▸ ANFORDERUNGEN:
a) Schreib den Text über die Kreuzzüge neu, und zwar ab den Worten „2. Die Christen“ bis einschließlich „Seiten stark übertrieben.“. Setz dabei für „Massaker“ jedes Mal „Blutbad“ ein.
b) Führe den Text über die Kreuzzüge nach seinem letzten Satz weiter.

▸ LESETEXT:
↓

Auf der Synode von Clermont 1095 rief Papst Urban II. dann zur kriegerischen Befreiung der heiligen Stätten im Osten auf. Das spätere Motto des Kreuzzuges – Deus lo vult! („Gott will es!“) in seiner Rede vor einer großen begeisterten Menge ist sicher unhistorisch, da Urban Latein sprach und von den wenigsten verstanden worden wäre. Es war natürlich auch ein geschickt initiiertes machtpolitisches Instrument des Papsts im zersplitterten und von Machtkämpfen erschütterten Europa.
2. Die Christen richteten bei der Einnahme Jerusalems 1099 kein ungeheures Massaker an
Christliche u. muslimische Chronisten berichten von einem grausamen Massaker, dem neben der muslimischen u. jüdischen Bevölkerung auch die in Jerusalem verbliebenen koptischen u. syrischen Christen zum Opfer fielen. Muslimische Quellen gingen von 70 T Toten aus, christliche Schätzungen von 10 T Toten. Die hohen Zahlen wurden von der jüngeren Forschung widerlegt. Auf Basis einer hebräischen Quelle wird nunmehr von 3 T Opfern bei der Einnahme Jerusalems (ca. 20 T Einwohner) ausgegangen, bei der auch viele Gefangene gemacht wurden. Die Brutalität der Kreuzfahrer wurde von beiden Seiten stark übertrieben.

↑

▸ QUELLENAUSZUG:

↓

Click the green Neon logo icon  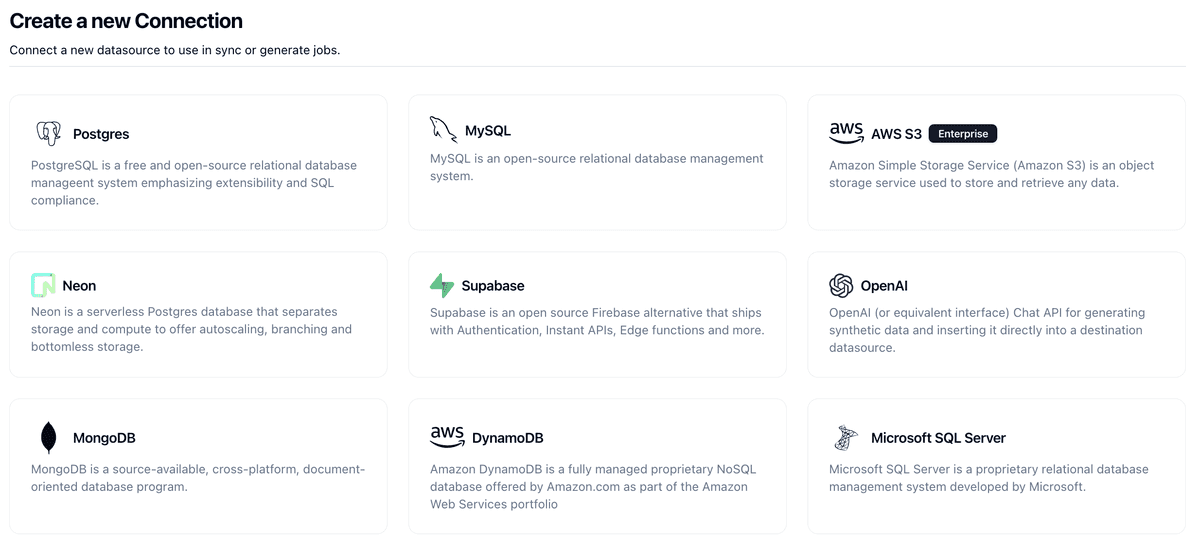(x=43, y=285)

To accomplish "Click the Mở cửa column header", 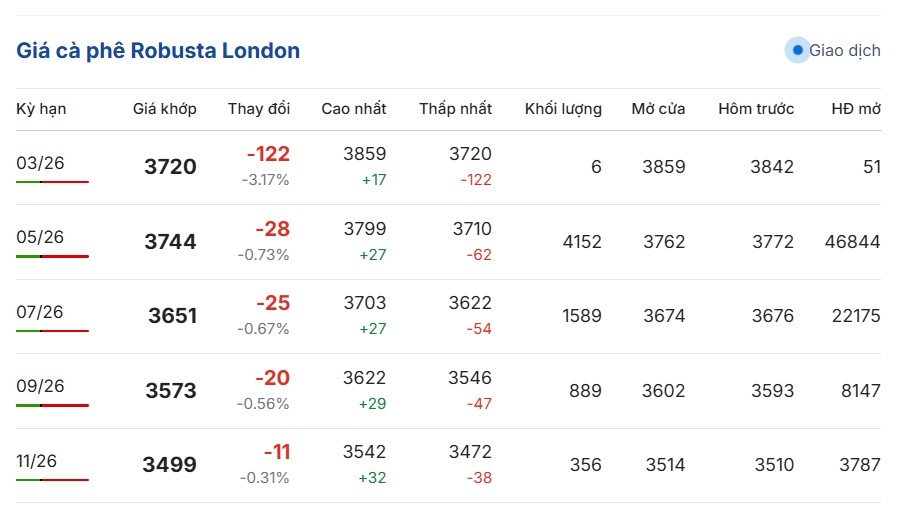I will click(658, 109).
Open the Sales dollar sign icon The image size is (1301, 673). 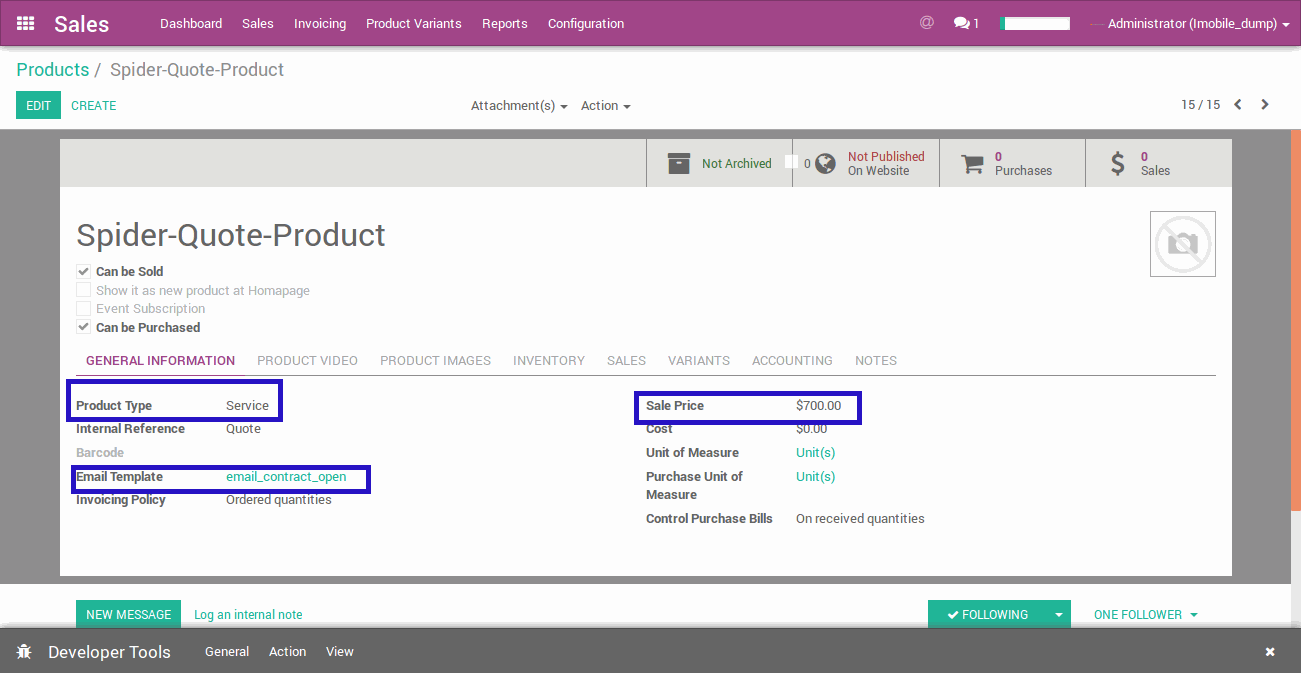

↑

▸ ENDGÜLTIGE ANTWORTEN:
a)
2. Die Christen richteten bei der Einnahme Jerusalems 1099 kein ungeheures Blutbad an
Christliche u. muslimische Chronisten berichten von einem grausamen Blutbad, dem neben der muslimischen u. jüdischen Bevölkerung auch die in Jerusalem verbliebenen koptischen u. syrischen Christen zum Opfer fielen. Muslimische Quellen gingen von 70 T Toten aus, christliche Schätzungen von 10 T Toten. Die hohen Zahlen wurden von der jüngeren Forschung widerlegt. Auf Basis einer hebräischen Quelle wird nunmehr von 3 T Opfern bei der Einnahme Jerusalems (ca. 20 T Einwohner) ausgegangen, bei der auch viele Gefangene gemacht wurden. Die Brutalität der Kreuzfahrer wurde von beiden Seiten stark übertrieben.

b)
3. Ursachen für die Rückständigkeit der islamischen Welt innerislamisch bedingt (s.o., Kuru)
Warum weisen Länder mit muslimischer Bevölkerungsmehrheit im Vergleich zum Weltdurchschnitt ein niedriges Maß an Demokratie und sozioökonomischer Entwicklung auf?
Laut Prof. Kuru hatten die Muslime in ihrer frühen Geschichte, als in Europa religiöse Orthodoxie und Militärherrschaft vorherrschten, einflussreiche Denker und Kaufleute. Die so genannte „Ulema-state alliance“ sei der entscheidende Faktor für die Rückständigkeit der islamischen Welt gewesen. Dieses Bündnis zwischen orthodoxen islamischen Gelehrten (den Ulema) u. Militärstaaten sei im 11. Jh. entstanden u. habe langfristig die intellektuelle, gesellschaftliche u. wirtschaftliche Kreativität u. Dynamik zerstört, die es in früheren Jahrhunderten gegeben habe. Die zuvor weitgehend unabhängigen Philosophen und Kaufleute seien immer mehr in der muslimischen Welt marginalisiert worden. Die Religionsgelehrten der Ulema vertraten einen theologisch fundierten Konservativismus, der jede Neuerung ablehnte und sich auf die Macht der Militärstaaten stützte und mit diesen kooperierte.
Die für den europäischen Sonderweg so zentrale Trennung zwischen geistlichen bzw. religiösen und weltlichen Sphären, die das Ergebnis des Investiturstreits war, gab es damit in der islamisch geprägten
Welt gerade nicht. In beiden Fällen war das 11. Jh. ein Wendepunkt.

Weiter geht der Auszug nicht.